Dalla Manif di Parigi al Parlamento, Roccella difende la famiglia. «Galan vuole riconoscere le unioni gay ma l’uguaglianza non è l’assimilazione delle differenze»

«Non si chiamano matrimoni come in Francia, ma è solo un fatto semantico». Una cosa di poco conto, per Giancarlo Galan (Pdl), che ha depositato un disegno di legge per il riconoscimento delle unioni civili omosessuali. «L’intenzione dell’ex ministro della Cultura, nei fatti, è sancire per legge, aggirando la Costituzione, una rivoluzione radicale del matrimonio», spiega a Tempi Eugenia Roccella. La parlamentare del Pdl è alla testa di chi, nel partito, non la pensa come Galan. È appena tornata dalla Francia, dove ha partecipato alla Manif pour tous, contro il matrimonio gay introdotto dal presidente François Hollande. Una manifestazione spontanea per difendere il diritto elementare ad avere un padre e una madre. Un diritto che «le unioni civili e il matrimonio omosessuale mettono in discussione».
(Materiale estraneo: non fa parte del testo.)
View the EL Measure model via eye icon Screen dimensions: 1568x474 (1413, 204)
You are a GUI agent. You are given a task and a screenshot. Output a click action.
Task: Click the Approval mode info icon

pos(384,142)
Roccella obietta alle argomentazioni di Galan, spiegando che si tratta di «luoghi comuni, che non hanno radici». «Capisco che sia un piacere essere coccolati dalla stampa di sinistra, ma l’esperienza di Gianfranco Fini dovrebbe essere illuminante». «L’offerta politica per chi vuole l’appiattimento culturale è amplissima. Se anche il Pdl dovesse piegarsi, il popolo che avversa la modernità calata dall’alto, a chi dovrà rivolgersi?», si chiede Roccella. Come già Fini, anche Galan sostiene che il matrimonio gay sia marcatamente “liberale”. A sinistra sostengono che sia marcatamente di sinistra. Puntellando da ambo le parti, gli sponsor dei matrimoni gay hanno ottenuto un’ampia convergenza politica. «Eppure di liberale, i matrimoni gay non hanno niente», spiega Roccella. Probabilmente neanche di sinistra, sebbene, la cultura dell’ex Pci, fallita l’idea socialista, abbia abbracciato ciò che già cinquant’anni fa Pier Paolo Pasolini aveva definito “permissivismo”.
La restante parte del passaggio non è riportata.